Part-time Kāpiti Coaster and Hutt City Councillor Chris Milne tells of planting trees from here to London.
“Back in 1988 when I was living in London my father passed away in New Zealand. After his funeral, my sister Alex Dempster and I brought some kowhai seeds from our parents’ garden back to London, which we germinated on the window sill. We thought they would grow well in London’s clay soils.
When they got too big we planted them at the newly established children’s playground on Highbury Fields (about 100m from Highbury& Islington tube station), and about 100m from my flat on Highbury Place.
Here they are as of 31 March 2020, in full bloom in the London spring (see photo taken by George Milne with Kate Armstrong in the photo).
It all wasn’t plain sailing. In 1993 I visited London and went to have a look. The Islington Council had planted a whole row of conifers which would eventually crowd out the kowhai. Lacking suitable ‘tools of trade’ to deal with the problem myself I decided to write to the Islington Council to fess up to the situation and ask for their help.
When living on Highbury Fields I’d been a member of The Highbury Fields Association. It was a bit bohemian, being made up of a nightmare potpourri of talented people with far too much time on their hands curators from the British Museum, script writers for the BBC and so on.
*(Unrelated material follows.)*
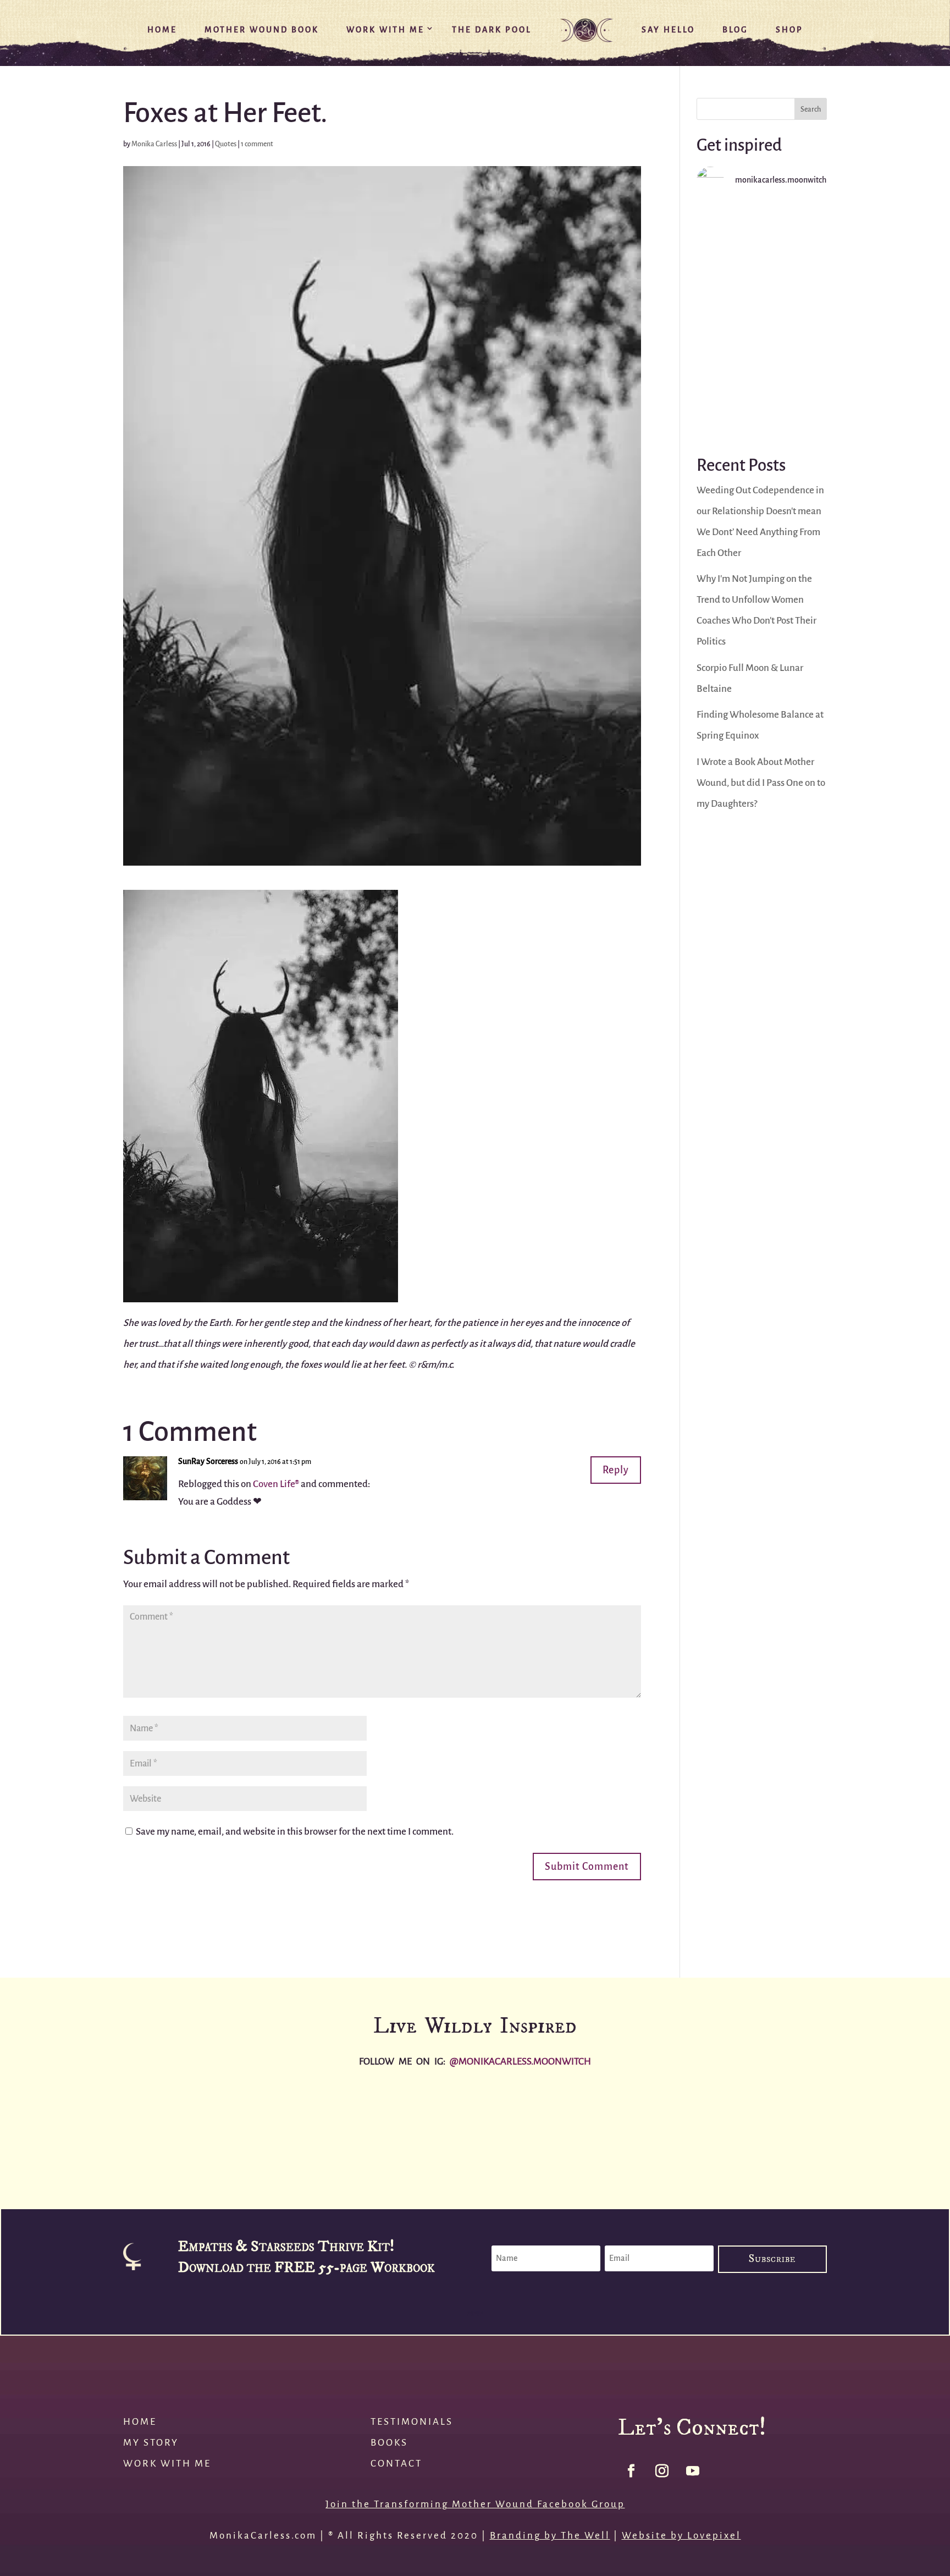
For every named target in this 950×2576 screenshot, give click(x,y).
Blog (735, 30)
Collectively they made life hell for the Council, which dare not so much as sweep the leaves in the park without consulting the Association.
The luckless council officer tasked with liaising with the Association was a Mr Peter Bonsall. I remembered him well. So in 1993 I wrote a letter explaining what we had done and asking if the conifers around the kowhai could please be removed. It was all I could do and I was fully expecting a terse reply of indignation with the news that the offending trees had been removed and how naughty I’d been.
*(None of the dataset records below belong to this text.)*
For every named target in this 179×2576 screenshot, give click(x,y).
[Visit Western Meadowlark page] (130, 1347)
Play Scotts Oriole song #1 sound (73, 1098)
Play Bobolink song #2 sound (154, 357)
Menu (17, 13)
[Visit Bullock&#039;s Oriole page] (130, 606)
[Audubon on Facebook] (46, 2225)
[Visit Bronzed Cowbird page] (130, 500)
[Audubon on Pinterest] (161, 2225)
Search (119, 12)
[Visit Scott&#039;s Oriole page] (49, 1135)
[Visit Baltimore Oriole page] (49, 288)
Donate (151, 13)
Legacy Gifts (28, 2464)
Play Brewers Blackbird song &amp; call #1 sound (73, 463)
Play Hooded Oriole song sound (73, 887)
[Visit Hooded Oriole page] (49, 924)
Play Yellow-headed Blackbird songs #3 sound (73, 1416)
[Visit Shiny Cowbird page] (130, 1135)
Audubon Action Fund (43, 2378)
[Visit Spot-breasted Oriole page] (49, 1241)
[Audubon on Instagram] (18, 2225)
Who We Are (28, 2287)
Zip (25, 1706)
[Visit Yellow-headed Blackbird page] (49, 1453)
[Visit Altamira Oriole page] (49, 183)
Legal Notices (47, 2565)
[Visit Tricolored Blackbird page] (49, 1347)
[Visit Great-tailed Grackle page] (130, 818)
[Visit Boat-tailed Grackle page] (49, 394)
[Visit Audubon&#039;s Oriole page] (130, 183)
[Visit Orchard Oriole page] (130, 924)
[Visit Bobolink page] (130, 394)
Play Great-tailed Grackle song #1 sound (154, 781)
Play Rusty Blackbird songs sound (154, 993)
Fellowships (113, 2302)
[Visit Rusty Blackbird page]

To my great surprise Peter Bonsall replied saying “I am happy to remove the adjacent vegetation in order to allow the Kowhai trees to develop”.
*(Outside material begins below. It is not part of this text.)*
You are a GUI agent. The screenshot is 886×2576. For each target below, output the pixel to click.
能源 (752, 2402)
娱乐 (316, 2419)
Why? It turns out that I did not know one essential fact:
“The subject of New Zealand plants is one about which I am rapidly learning a little as the Mayor of Islington, Ann Gilman, is from New Zealand and keen to have more of her native plants in the borough.”
Thus were the conifers sacrificed for the greater good.
The postscript to this story came in 2014 when the Hutt City Council was engaging with the community about the future of the Town Hall. The Council was proposing to demolish it, but a furious campaign was put together under the moniker Heart of the Community. This was led by a formidable woman and Eastbourne resident, Jenny Sands and her husband Charlie. At a public meeting I attended, which she chaired, she said “This should not be allowed, and I can tell you that when I was Mayor of Islington this would never have happened.”
So it turns out that the Borough of Islington has had two New Zealand mayors, both woman. And yes, Jenny did remember the kowhai.
Of course, Jenny prevailed, and both the Highbury kowhai trees and the Lower Hutt Town Hall were saved.”